Chancellor Angela Merkel stressed the need to "speed up" the fight against climate change, as the death toll from devastating floods in Germany reached 177 on Thursday.

Merkel, who is retiring after September elections, said that Germany and other countries had "not done enough" to meet the goal set out in the Paris climate accord of capping global warming at 1.5 degrees Celsius.

"We shouldn't pretend that we haven't done anything, but it's true that not enough has been done to reach the aim of staying well under two degrees and as close to 1.5 degrees as possible," Merkel told reporters.

Video: AFP

"That is not just true of Germany, but of many countries across the world, which is why we need to increase the tempo."

Merkel had already called for faster climate action last Sunday as she visited flood victims in Rhineland-Palatinate state.

One of the regions worst hit by last week's devastating floods, Rhineland-Palatinate said Thursday that its death toll had reached 128, taking the total count to 177 in Germany and 209 across Europe. 

German Transport Minister Andreas Scheuer said the flooding had caused damage worth an estimated two billion euros ($2.4 billion) to infrastructure in the affected regions.

It could take two to three years to repair some of the "mangled" railway lines, though many would be restored by the end of the year, Scheuer said in a statement.

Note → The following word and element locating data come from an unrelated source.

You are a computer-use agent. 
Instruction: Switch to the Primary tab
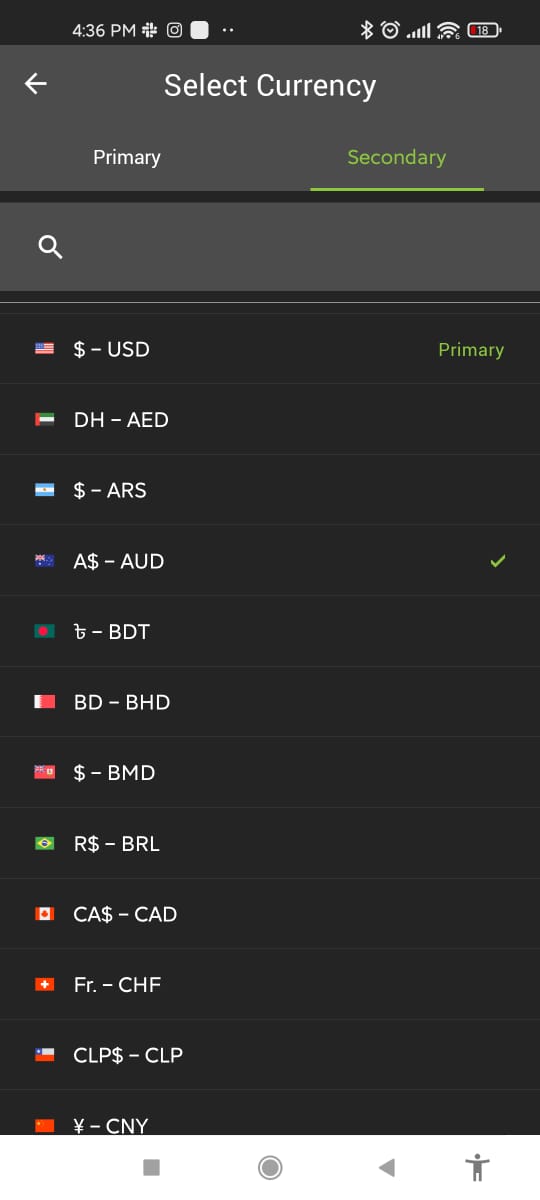(127, 157)
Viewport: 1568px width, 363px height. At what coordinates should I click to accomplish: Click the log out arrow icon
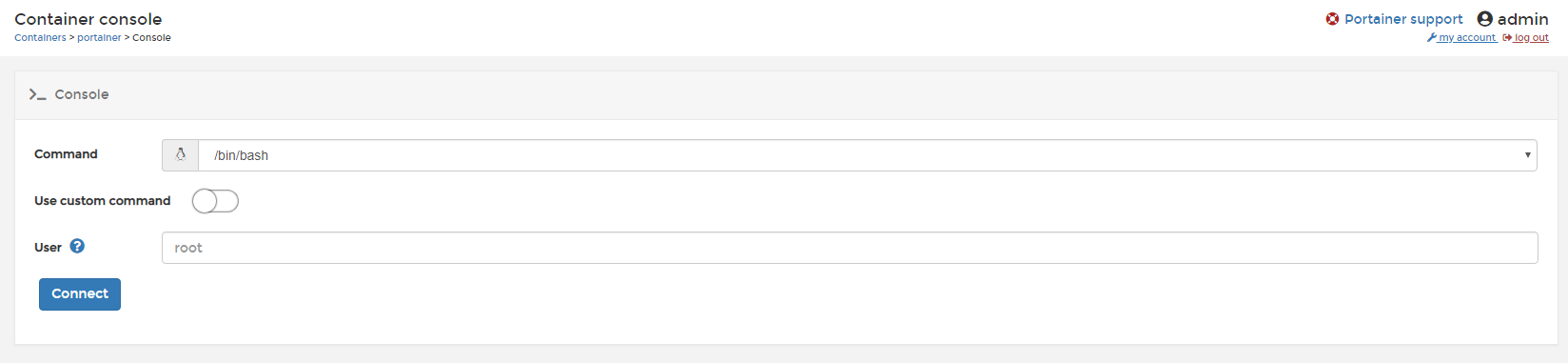coord(1507,38)
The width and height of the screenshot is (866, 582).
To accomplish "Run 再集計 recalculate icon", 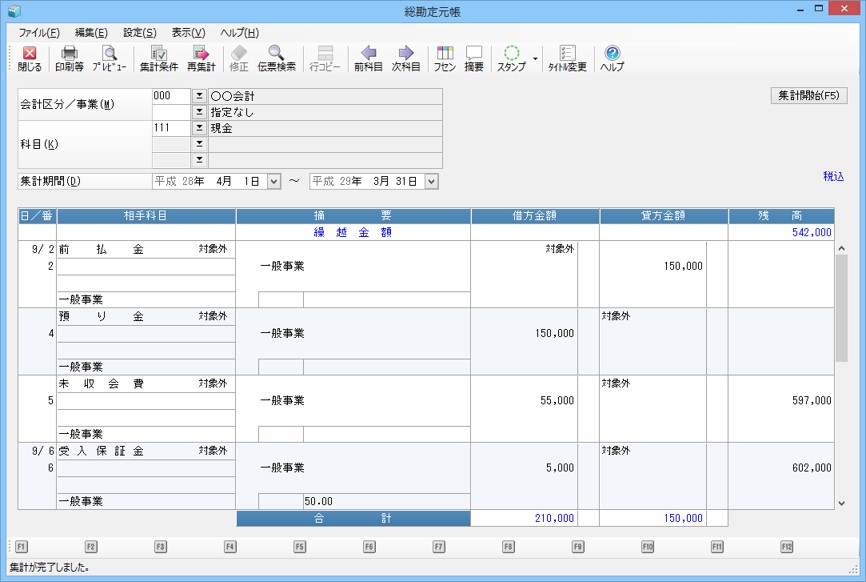I will click(x=201, y=58).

A spokeswoman for national railway company Deutsche Bahn told Deutschlandfunk radio that the damage had affected seven lines, some 600 kilometres of track and 80 stations. 

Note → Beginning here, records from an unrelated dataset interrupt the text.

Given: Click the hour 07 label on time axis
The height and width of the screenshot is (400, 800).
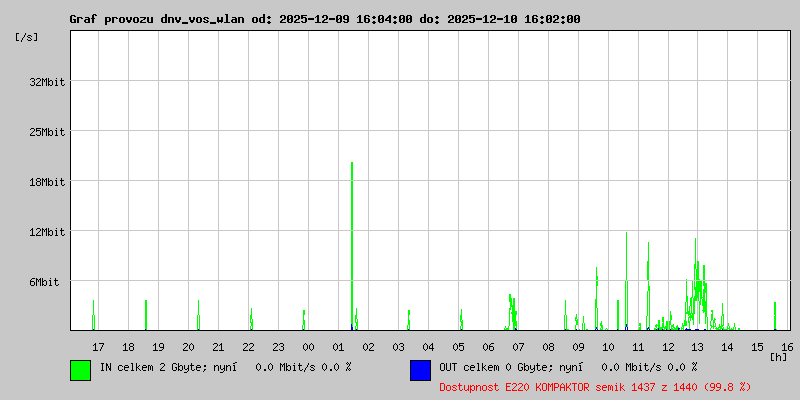Looking at the screenshot, I should point(518,347).
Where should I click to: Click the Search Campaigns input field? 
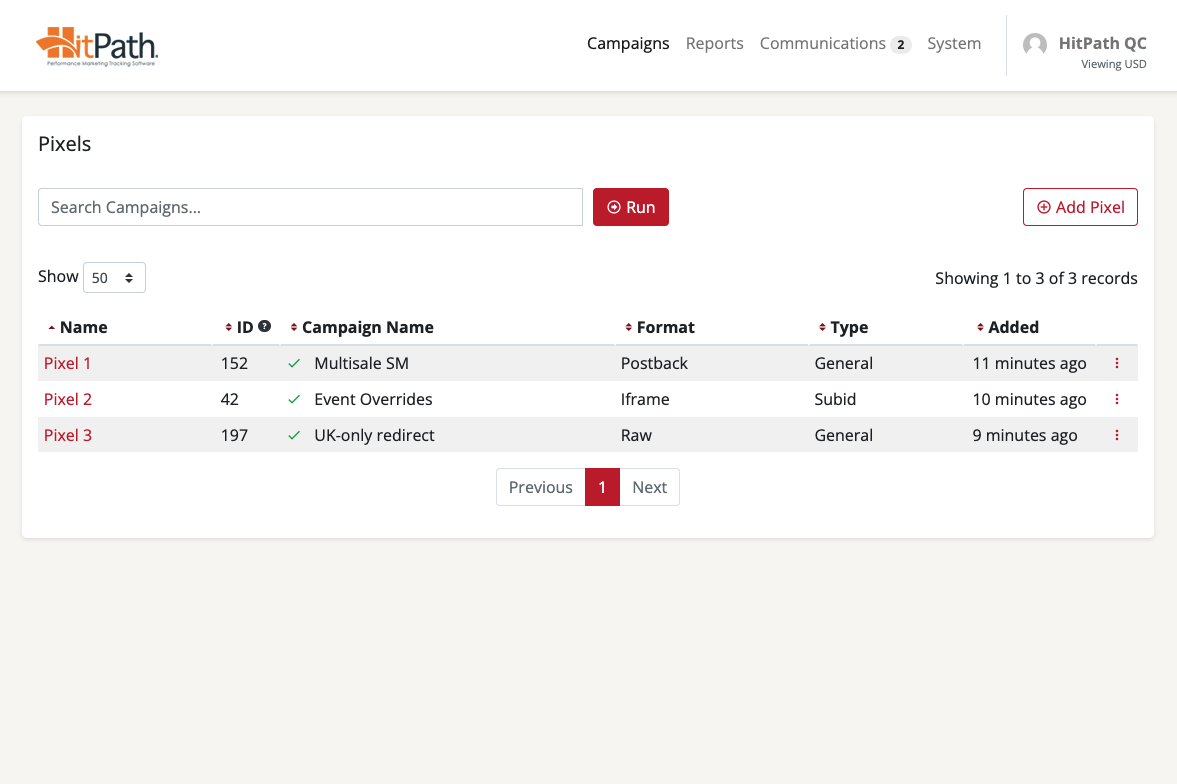(310, 207)
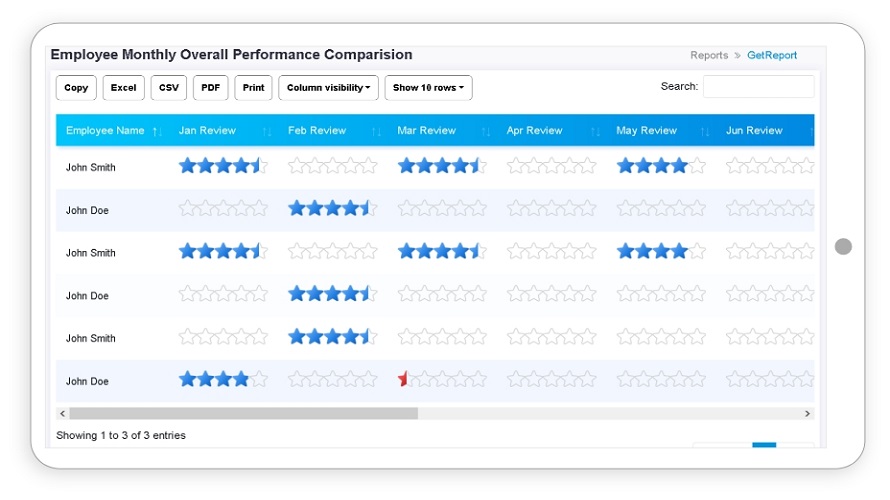Click the May Review sort arrows

point(705,131)

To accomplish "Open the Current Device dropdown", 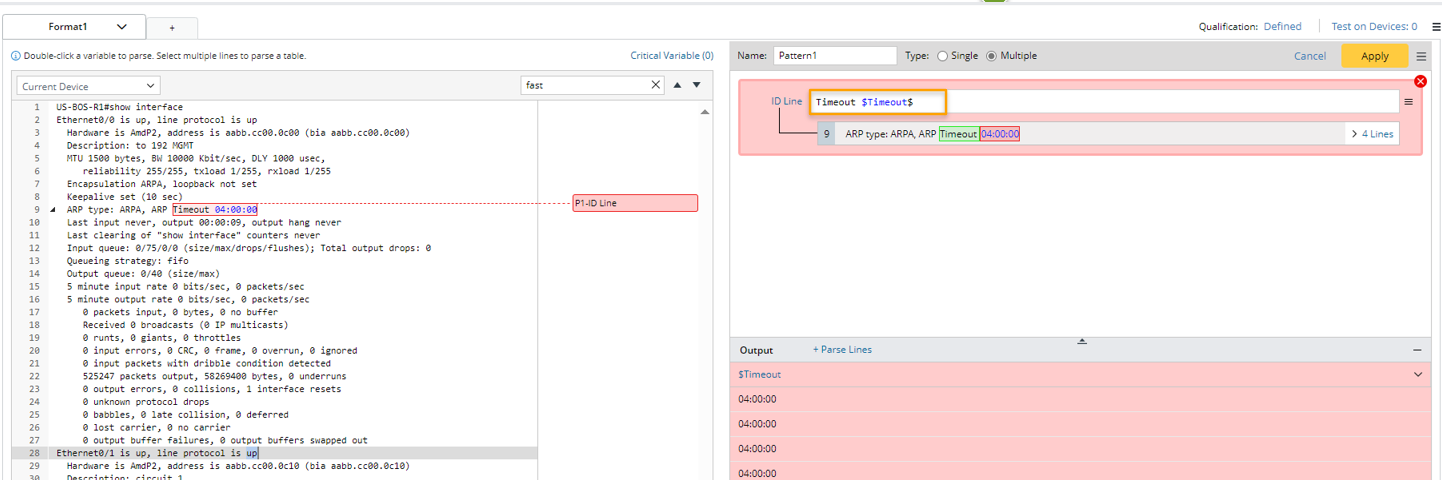I will (x=88, y=86).
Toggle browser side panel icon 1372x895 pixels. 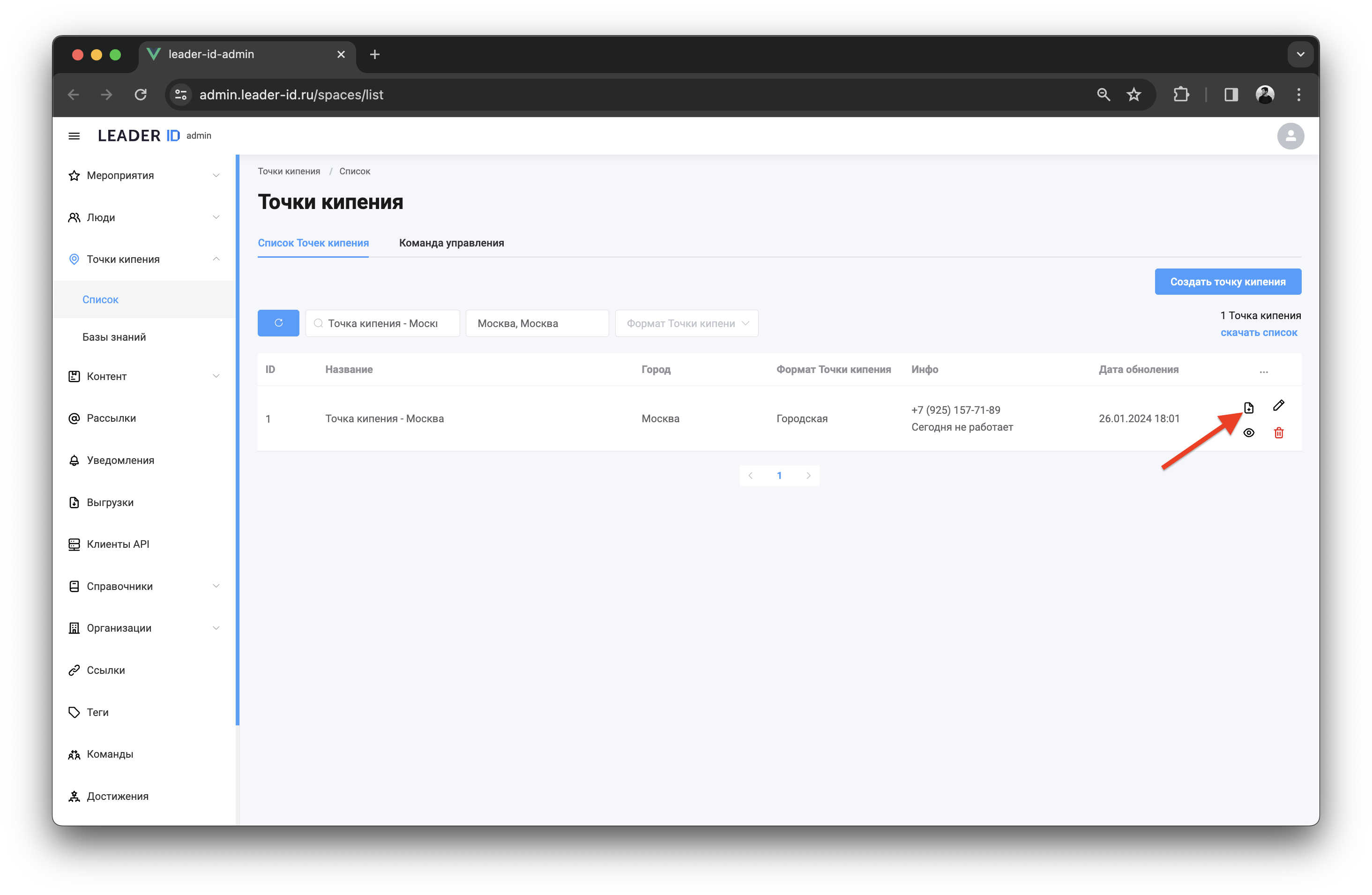tap(1231, 95)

Merkel's cabinet approved a huge emergency aid package Wednesday for flood-stricken regions, unlocking some 400 million euros in immediate relief.

"We have also made clear that this sum will be increased if it proves not to be enough," Merkel said. 

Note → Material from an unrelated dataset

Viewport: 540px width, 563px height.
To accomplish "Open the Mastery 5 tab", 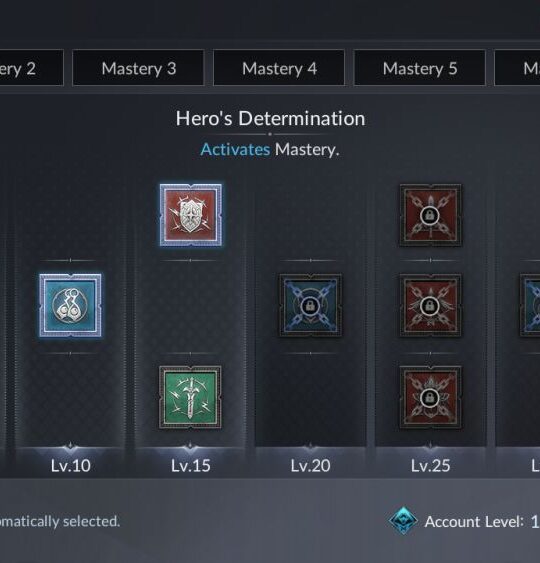I will (420, 68).
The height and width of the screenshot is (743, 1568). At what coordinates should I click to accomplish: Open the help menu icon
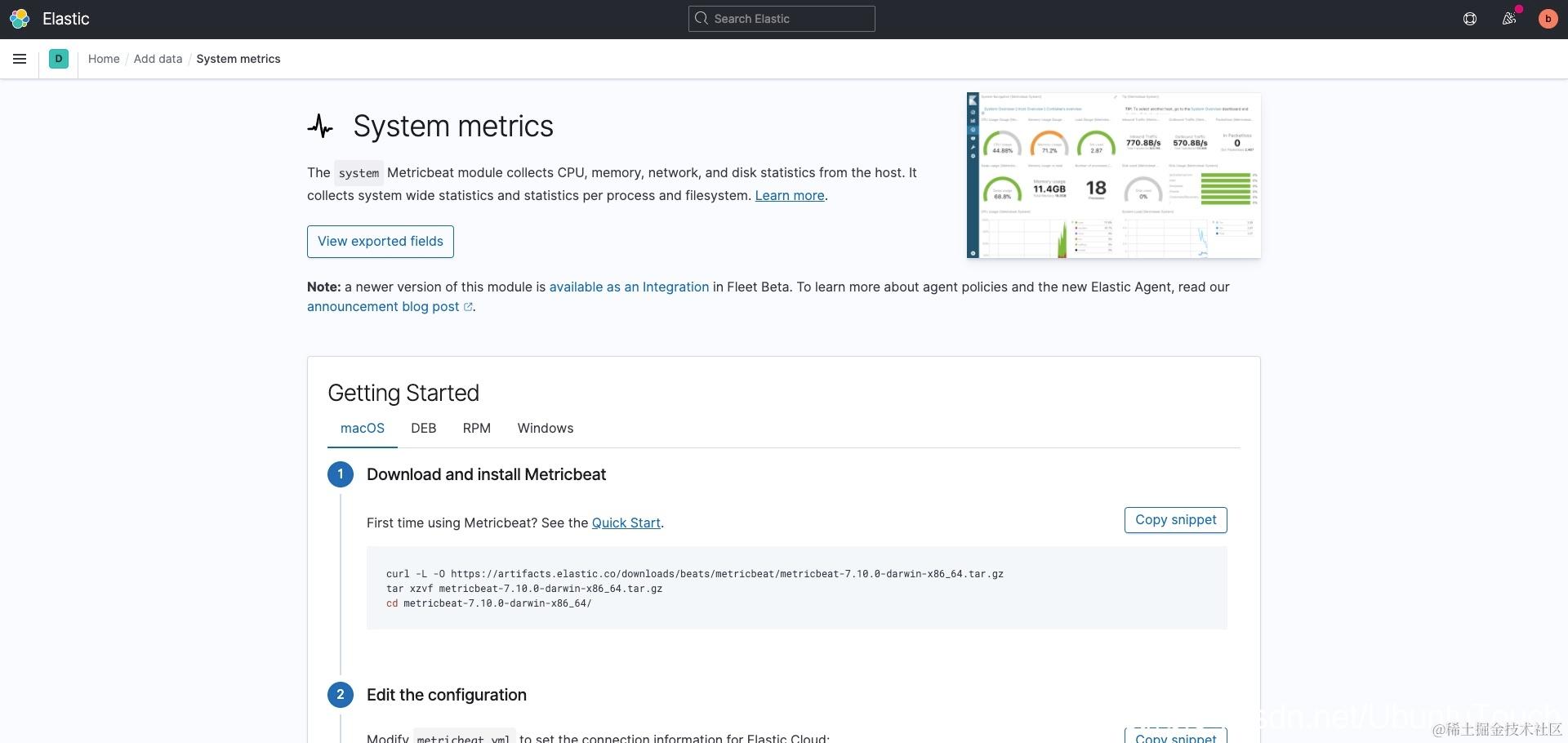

Merkel said society faced a "profound transformation" as European governments looked to reach carbon neutrality in the coming decades.

The chancellor, who will leave office after 16 years following the September 26 poll, defended her record on the environment.

She pointed to new emissions reductions targets agreed by her government earlier this year, which mean Germany now aims to reach carbon neutrality by 2045, five years earlier than the previous target.

The move came after Germany's highest court demanded the government revise its targets, which it said were not ambitious enough.